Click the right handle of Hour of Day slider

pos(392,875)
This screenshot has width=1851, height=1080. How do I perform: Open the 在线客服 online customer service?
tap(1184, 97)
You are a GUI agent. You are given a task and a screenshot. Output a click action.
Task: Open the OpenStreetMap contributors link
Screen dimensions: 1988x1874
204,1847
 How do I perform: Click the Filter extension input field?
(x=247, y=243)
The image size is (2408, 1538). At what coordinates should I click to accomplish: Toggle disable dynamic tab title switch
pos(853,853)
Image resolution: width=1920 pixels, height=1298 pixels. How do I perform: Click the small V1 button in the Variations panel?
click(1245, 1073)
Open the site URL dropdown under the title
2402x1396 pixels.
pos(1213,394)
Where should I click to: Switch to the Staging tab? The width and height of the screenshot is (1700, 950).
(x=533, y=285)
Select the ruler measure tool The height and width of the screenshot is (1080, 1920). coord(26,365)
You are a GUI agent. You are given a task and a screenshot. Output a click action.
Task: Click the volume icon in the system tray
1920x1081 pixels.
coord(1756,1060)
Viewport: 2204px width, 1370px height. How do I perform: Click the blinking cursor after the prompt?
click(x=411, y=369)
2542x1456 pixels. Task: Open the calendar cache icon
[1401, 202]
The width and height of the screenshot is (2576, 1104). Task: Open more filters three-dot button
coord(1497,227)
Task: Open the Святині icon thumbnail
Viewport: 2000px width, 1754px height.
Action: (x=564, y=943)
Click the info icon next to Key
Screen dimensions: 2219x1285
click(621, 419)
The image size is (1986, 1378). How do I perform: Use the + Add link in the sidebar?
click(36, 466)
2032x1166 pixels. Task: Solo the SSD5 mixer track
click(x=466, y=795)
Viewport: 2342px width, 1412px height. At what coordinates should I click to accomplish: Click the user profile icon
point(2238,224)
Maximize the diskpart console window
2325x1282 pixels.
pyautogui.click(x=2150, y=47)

### [WHAT THE EXERCISE ASKS]
Give the material above again, word for word.

### [ANSWER]
Click the right handle of Hour of Day slider

pos(392,875)
This screenshot has width=1851, height=1080. How do I perform: Open the 在线客服 online customer service?
tap(1184, 97)
You are a GUI agent. You are given a task and a screenshot. Output a click action.
Task: Open the OpenStreetMap contributors link
Screen dimensions: 1988x1874
204,1847
 How do I perform: Click the Filter extension input field?
(x=247, y=243)
The image size is (2408, 1538). At what coordinates should I click to accomplish: Toggle disable dynamic tab title switch
pos(853,853)
Image resolution: width=1920 pixels, height=1298 pixels. How do I perform: Click the small V1 button in the Variations panel?
click(1245, 1073)
Open the site URL dropdown under the title
2402x1396 pixels.
pos(1213,394)
Where should I click to: Switch to the Staging tab? The width and height of the screenshot is (1700, 950).
(x=533, y=285)
Select the ruler measure tool The height and width of the screenshot is (1080, 1920). coord(26,365)
You are a GUI agent. You are given a task and a screenshot. Output a click action.
Task: Click the volume icon in the system tray
1920x1081 pixels.
coord(1756,1060)
Viewport: 2204px width, 1370px height. How do I perform: Click the blinking cursor after the prompt?
click(x=411, y=369)
2542x1456 pixels. Task: Open the calendar cache icon
[1401, 202]
The width and height of the screenshot is (2576, 1104). Task: Open more filters three-dot button
coord(1497,227)
Task: Open the Святині icon thumbnail
Viewport: 2000px width, 1754px height.
Action: (x=564, y=943)
Click the info icon next to Key
Screen dimensions: 2219x1285
click(621, 419)
The image size is (1986, 1378). How do I perform: Use the + Add link in the sidebar?
click(36, 466)
2032x1166 pixels. Task: Solo the SSD5 mixer track
click(x=466, y=795)
Viewport: 2342px width, 1412px height. At what coordinates should I click to accomplish: Click the user profile icon
point(2238,224)
Maximize the diskpart console window
2325x1282 pixels.
pyautogui.click(x=2150, y=47)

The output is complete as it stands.